▶ _Consigne_
Recopiez en entier le texte sur l'adolescent égaré dans le Mythgarthr, sans y changer un seul mot.

▶ _Texte fourni_
——
Un jeune adolescent se perd un jour dans une vaste forêt. En empruntant le sentier qu’il ne fallait pas emprunter, en brisant la blanche branche d’orépine sacrée pour s’en faire un bâton de pèlerin, il ne sait pas encore qu’il a fauté et va pénétrer par une porte spatio-temporelle en un monde plus vieux que le sien, le Mythgarthr. Vaste et sombre univers médiéval, Mythgarthr est un peu le royaume féerique des contes. En violant malgré lui les frontières entre faerie et monde réel, ce jeune adolescent va se retrouver en des lieux où cohabitent humains, dragons, elfes, ogres, bref toutes les créatures du panthéon de la Faerie. Alors, comme dans toute fable de fantasy, l’enfant sera élevé à l’égal d’un Dieu, ou du moins, un chevalier. Ainsi, Disiri, la Reine des AElfes, transférera l’esprit de l’enfant dans le corps puissant et vaillant d’un adulte, et le baptisera "Able du Grand Coeur". Nanti de ce nouveau corps, l’enfant fait homme commencera sa légende personnelle. Il partira en quête d’une épée mythique et devra gagner les honneurs pour se dire "Chevalier".
——
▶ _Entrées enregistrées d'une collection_
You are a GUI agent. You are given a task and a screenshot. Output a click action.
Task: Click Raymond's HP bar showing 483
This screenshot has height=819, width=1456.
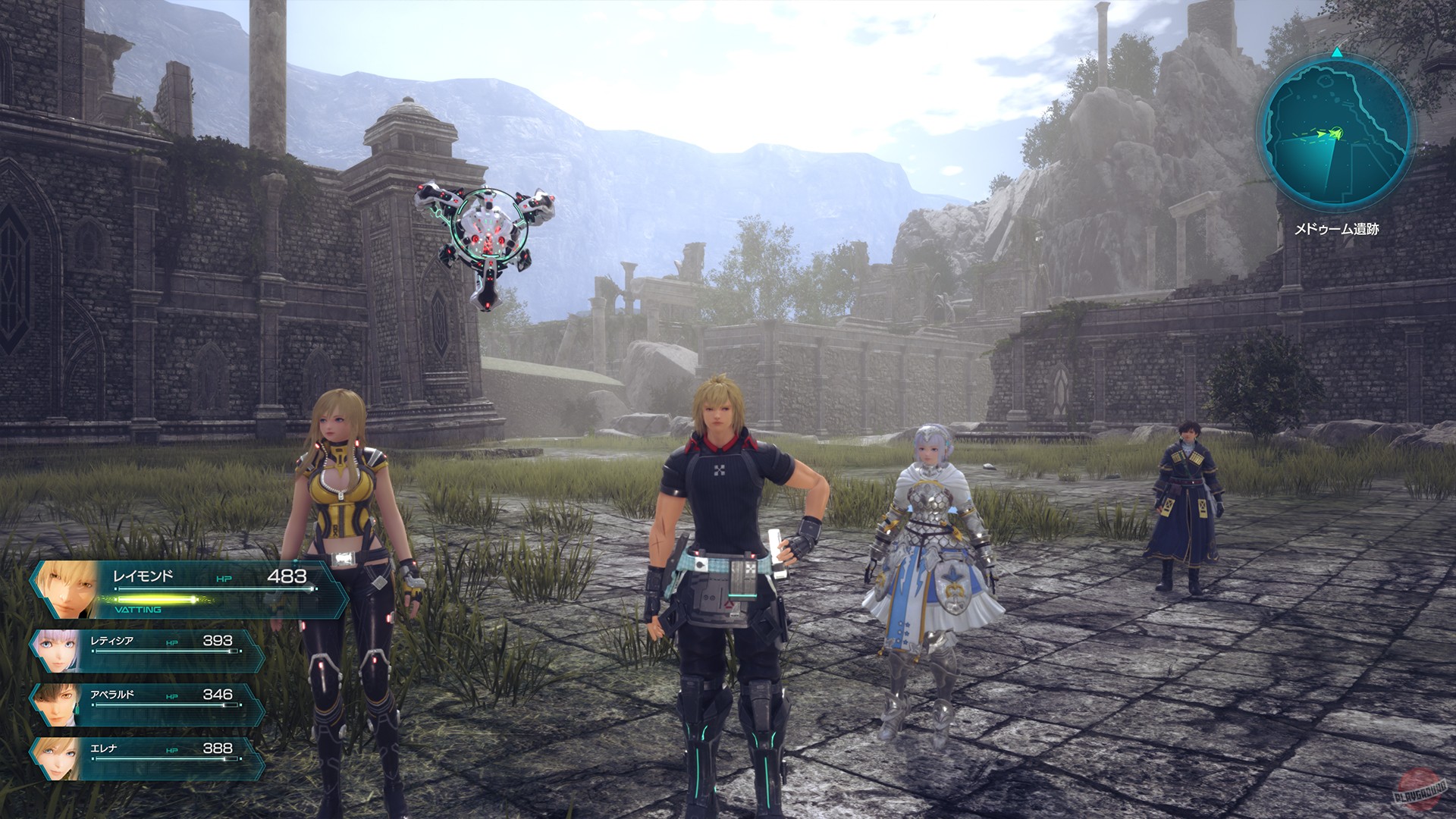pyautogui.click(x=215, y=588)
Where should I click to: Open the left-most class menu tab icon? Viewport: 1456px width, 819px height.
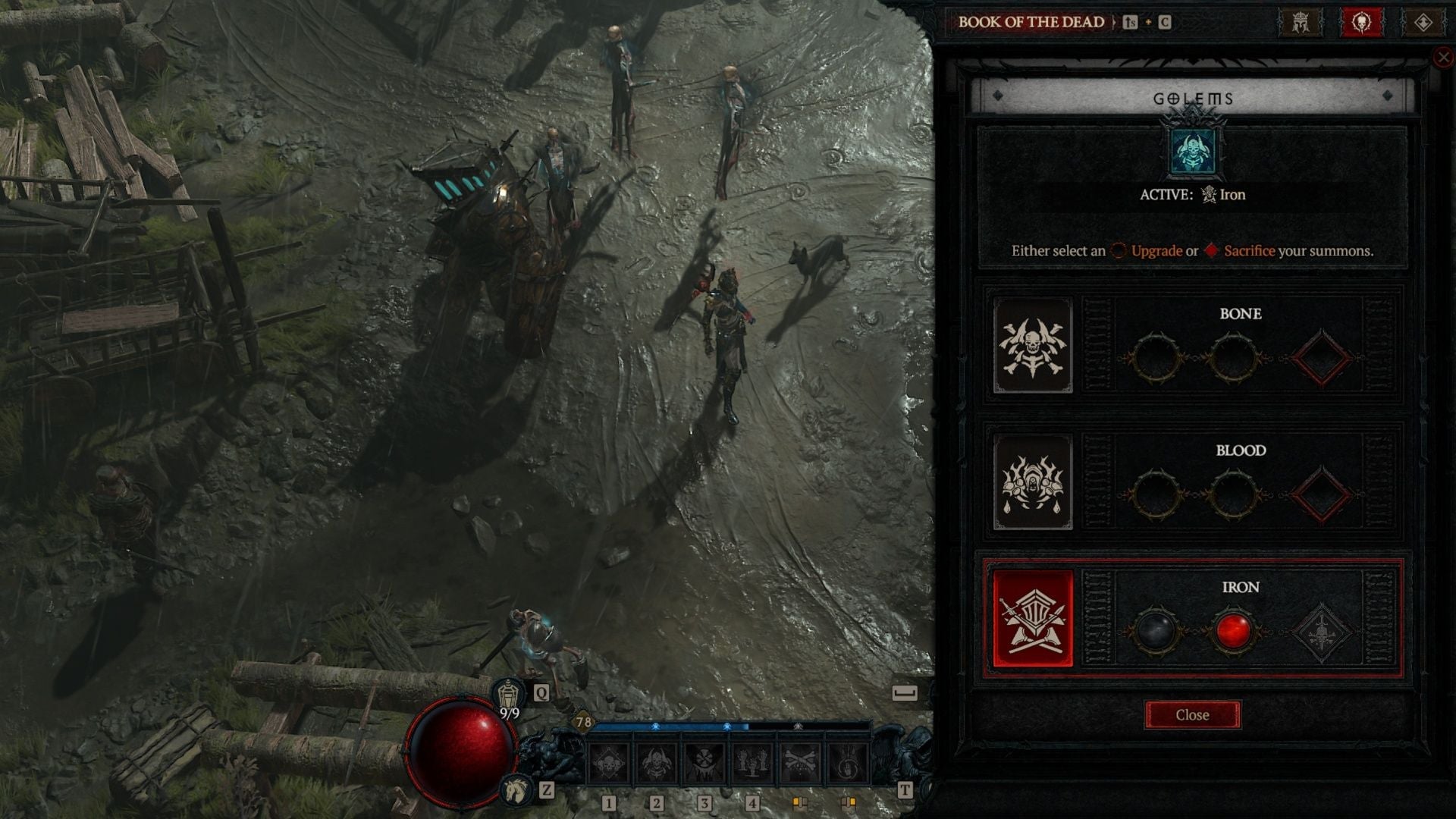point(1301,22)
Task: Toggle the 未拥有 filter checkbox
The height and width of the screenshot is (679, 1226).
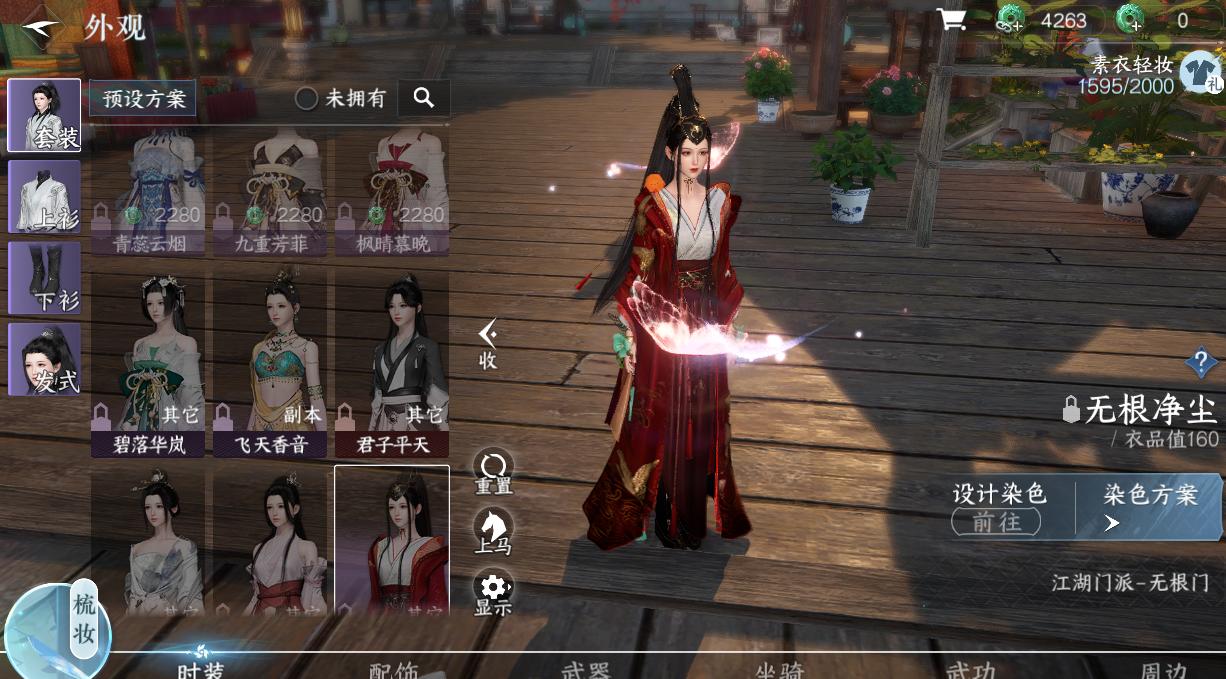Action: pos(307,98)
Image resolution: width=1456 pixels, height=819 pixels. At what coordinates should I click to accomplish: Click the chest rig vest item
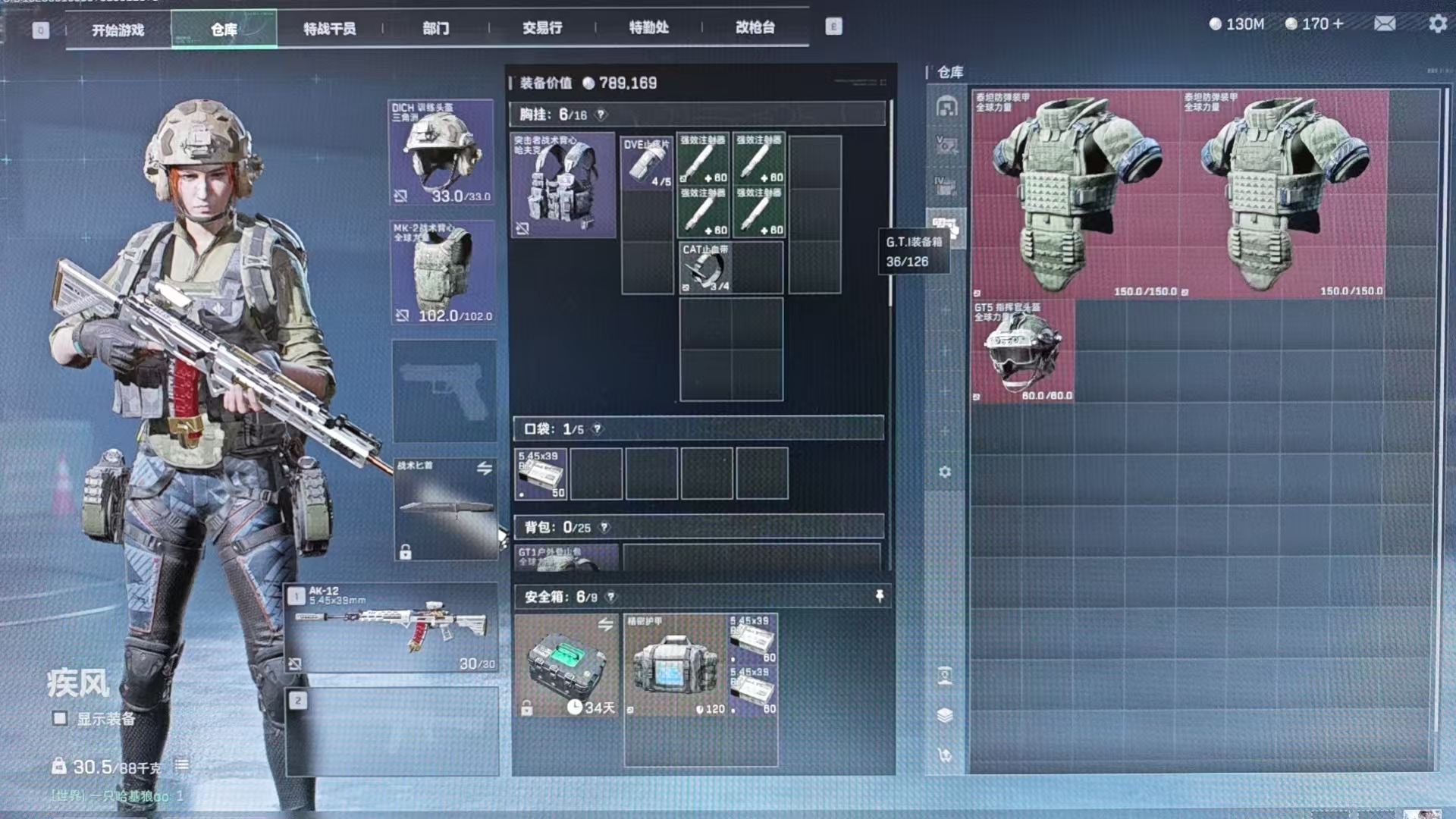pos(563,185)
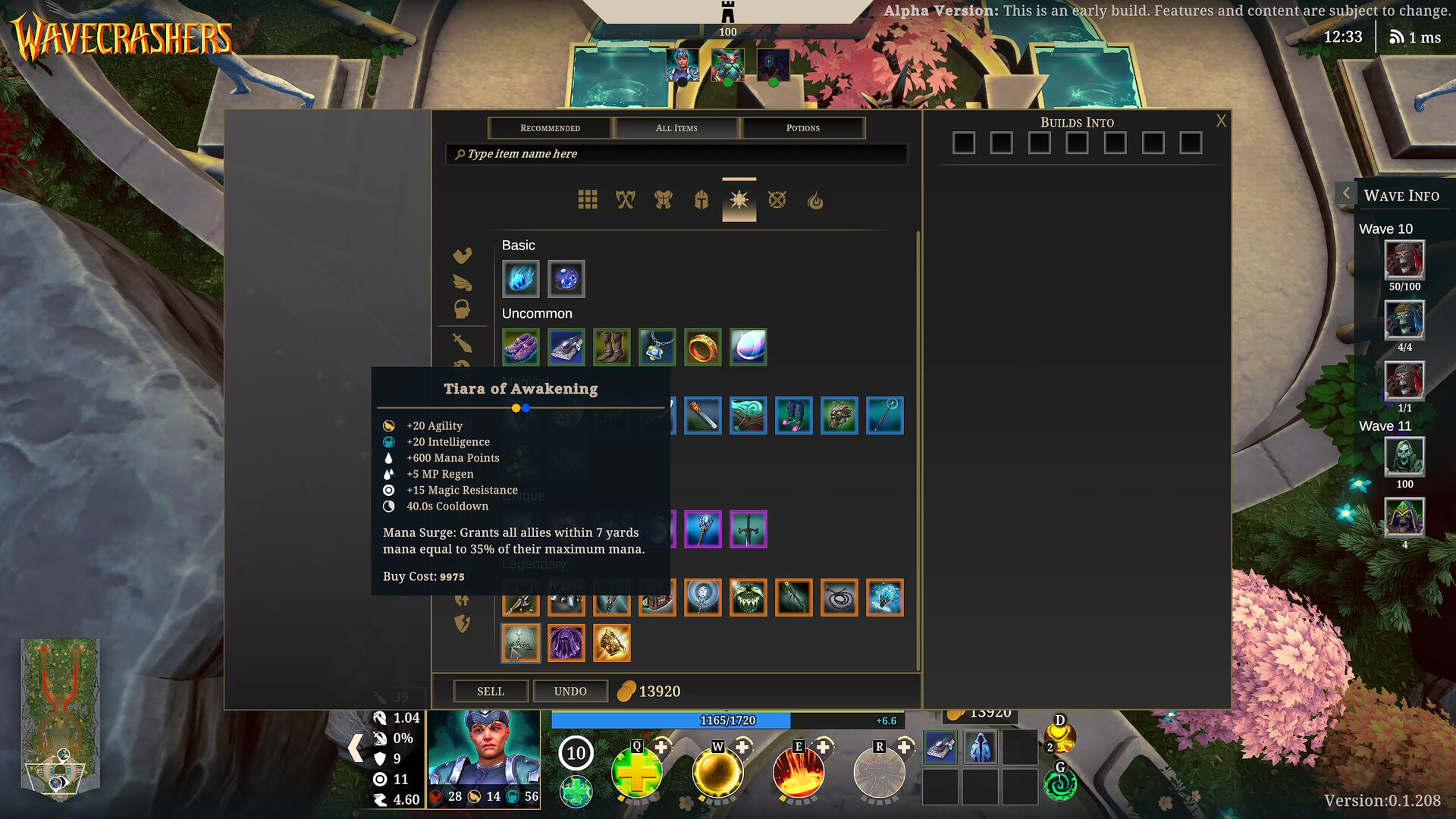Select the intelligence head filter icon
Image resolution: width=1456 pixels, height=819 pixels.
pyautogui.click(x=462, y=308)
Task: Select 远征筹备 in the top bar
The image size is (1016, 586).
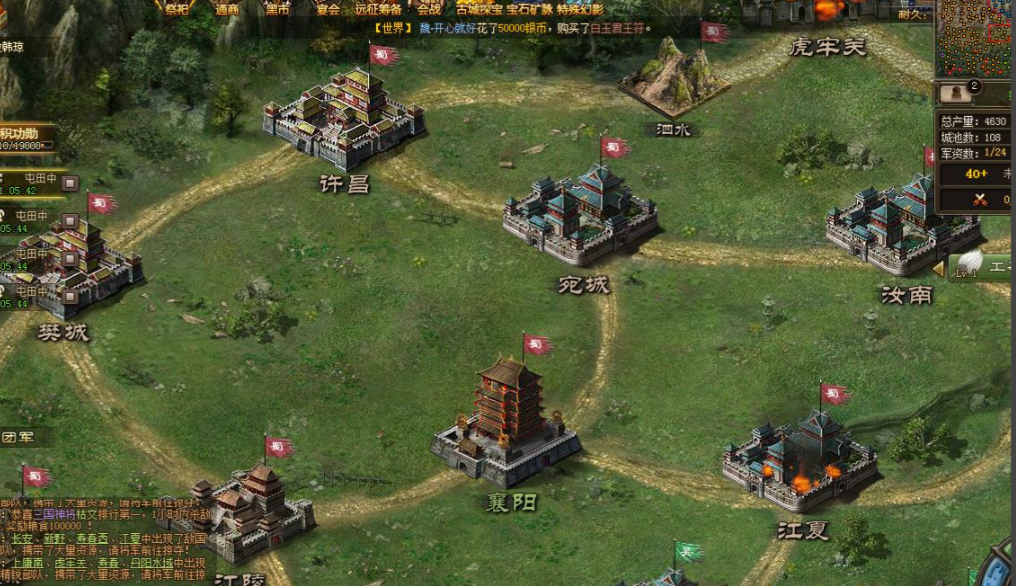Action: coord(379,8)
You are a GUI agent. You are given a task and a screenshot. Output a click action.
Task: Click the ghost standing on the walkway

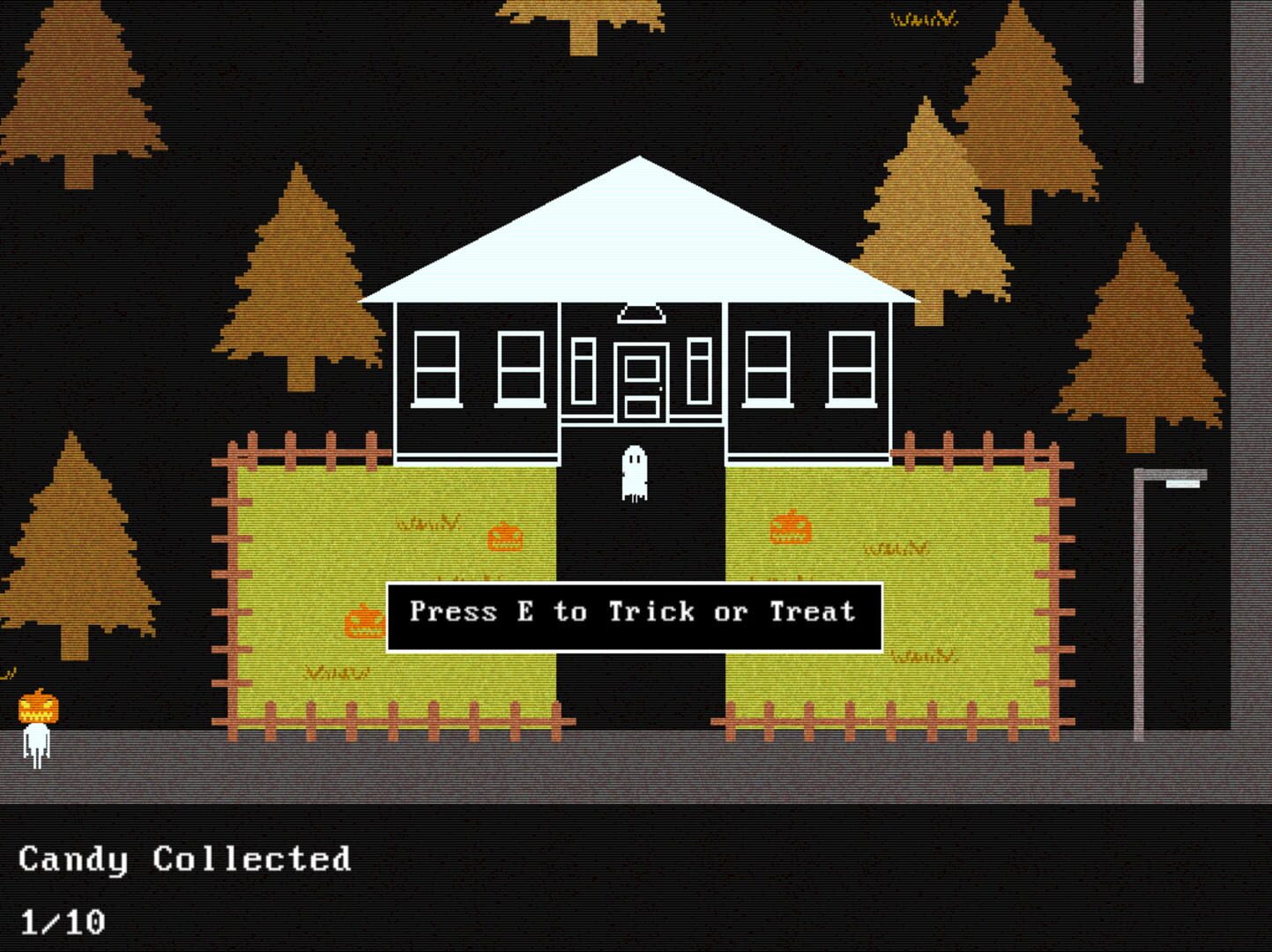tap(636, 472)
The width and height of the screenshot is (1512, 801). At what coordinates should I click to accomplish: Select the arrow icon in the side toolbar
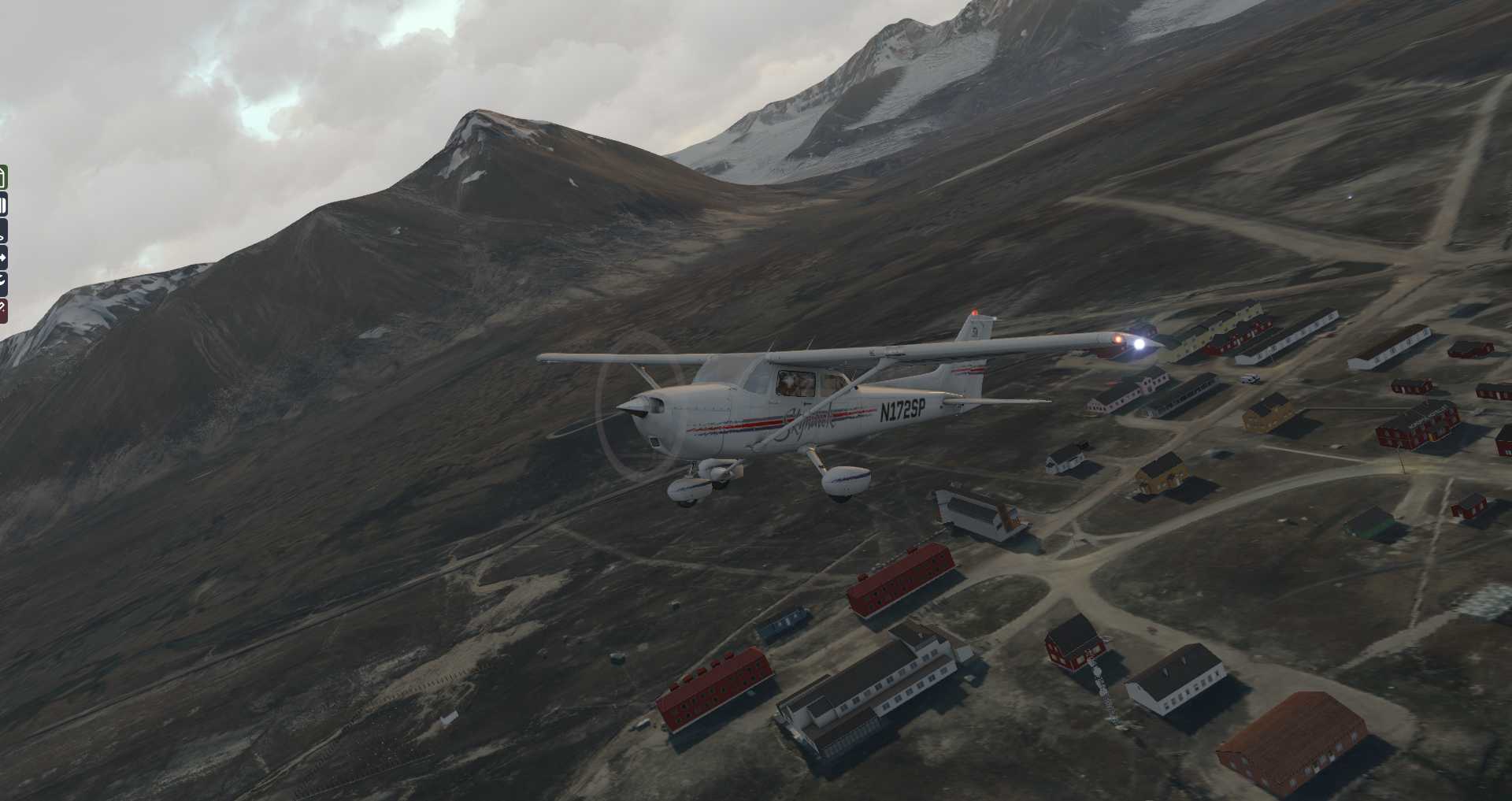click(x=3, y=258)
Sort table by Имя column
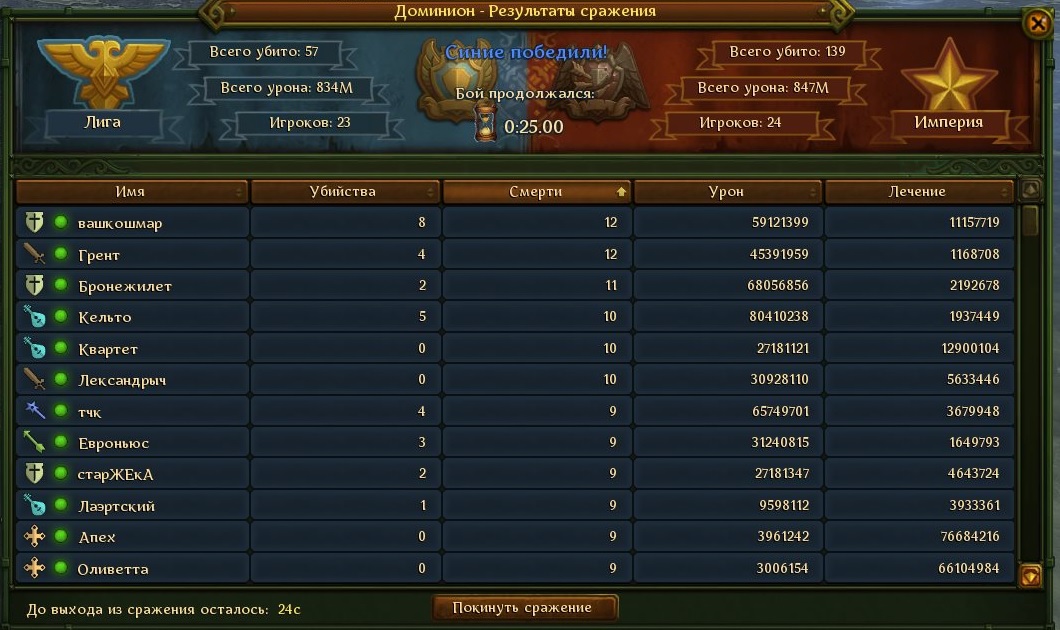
——
▶ _Résultat_
Un jeune adolescent se perd un jour dans une vaste forêt. En empruntant le sentier qu’il ne fallait pas emprunter, en brisant la blanche branche d’orépine sacrée pour s’en faire un bâton de pèlerin, il ne sait pas encore qu’il a fauté et va pénétrer par une porte spatio-temporelle en un monde plus vieux que le sien, le Mythgarthr. Vaste et sombre univers médiéval, Mythgarthr est un peu le royaume féerique des contes. En violant malgré lui les frontières entre faerie et monde réel, ce jeune adolescent va se retrouver en des lieux où cohabitent humains, dragons, elfes, ogres, bref toutes les créatures du panthéon de la Faerie. Alors, comme dans toute fable de fantasy, l’enfant sera élevé à l’égal d’un Dieu, ou du moins, un chevalier. Ainsi, Disiri, la Reine des AElfes, transférera l’esprit de l’enfant dans le corps puissant et vaillant d’un adulte, et le baptisera "Able du Grand Coeur". Nanti de ce nouveau corps, l’enfant fait homme commencera sa légende personnelle. Il partira en quête d’une épée mythique et devra gagner les honneurs pour se dire "Chevalier".